▼▼▼

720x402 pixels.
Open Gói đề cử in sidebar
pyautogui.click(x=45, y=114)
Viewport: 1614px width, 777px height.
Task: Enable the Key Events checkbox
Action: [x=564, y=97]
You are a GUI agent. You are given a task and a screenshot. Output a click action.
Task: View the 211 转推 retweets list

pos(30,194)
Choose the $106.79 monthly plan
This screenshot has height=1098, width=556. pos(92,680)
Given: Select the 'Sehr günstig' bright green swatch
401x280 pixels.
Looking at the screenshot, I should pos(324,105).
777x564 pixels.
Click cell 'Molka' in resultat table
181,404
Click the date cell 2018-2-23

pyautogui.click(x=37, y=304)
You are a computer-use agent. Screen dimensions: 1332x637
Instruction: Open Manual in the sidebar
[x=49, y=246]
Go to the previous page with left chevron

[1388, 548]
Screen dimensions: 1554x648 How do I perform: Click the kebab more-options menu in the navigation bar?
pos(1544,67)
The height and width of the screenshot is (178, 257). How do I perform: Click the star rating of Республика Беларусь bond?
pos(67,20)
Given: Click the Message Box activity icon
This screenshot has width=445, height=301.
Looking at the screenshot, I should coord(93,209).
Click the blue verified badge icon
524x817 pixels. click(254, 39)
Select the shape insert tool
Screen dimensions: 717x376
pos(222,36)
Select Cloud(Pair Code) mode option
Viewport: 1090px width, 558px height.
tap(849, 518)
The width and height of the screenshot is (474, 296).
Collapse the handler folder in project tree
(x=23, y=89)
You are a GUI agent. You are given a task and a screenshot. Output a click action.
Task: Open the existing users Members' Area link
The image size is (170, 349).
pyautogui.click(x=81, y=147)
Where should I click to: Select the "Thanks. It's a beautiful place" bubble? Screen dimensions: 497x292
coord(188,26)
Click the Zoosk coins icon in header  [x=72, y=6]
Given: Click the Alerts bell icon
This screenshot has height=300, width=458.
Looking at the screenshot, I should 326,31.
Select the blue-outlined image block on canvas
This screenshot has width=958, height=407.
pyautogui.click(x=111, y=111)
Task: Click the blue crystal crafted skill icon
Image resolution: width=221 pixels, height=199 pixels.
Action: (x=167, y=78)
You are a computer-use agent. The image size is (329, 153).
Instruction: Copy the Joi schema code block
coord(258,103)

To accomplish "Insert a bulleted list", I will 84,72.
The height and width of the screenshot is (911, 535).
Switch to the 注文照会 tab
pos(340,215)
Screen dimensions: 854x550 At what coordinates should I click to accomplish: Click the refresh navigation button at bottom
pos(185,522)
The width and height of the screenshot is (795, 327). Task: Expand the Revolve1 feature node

▲▲▲

→ Task requirements
For this exercise, return every line from the data that holds the string "agent".

→ Answer box
You are a GUI agent. You are given a task and a screenshot. Output a click action.
You are a computer-use agent. Screen dimensions: 1332x637
You are a GUI agent. You are given a task and a screenshot. Output a click action.
You are a computer-use agent. The image size is (329, 153).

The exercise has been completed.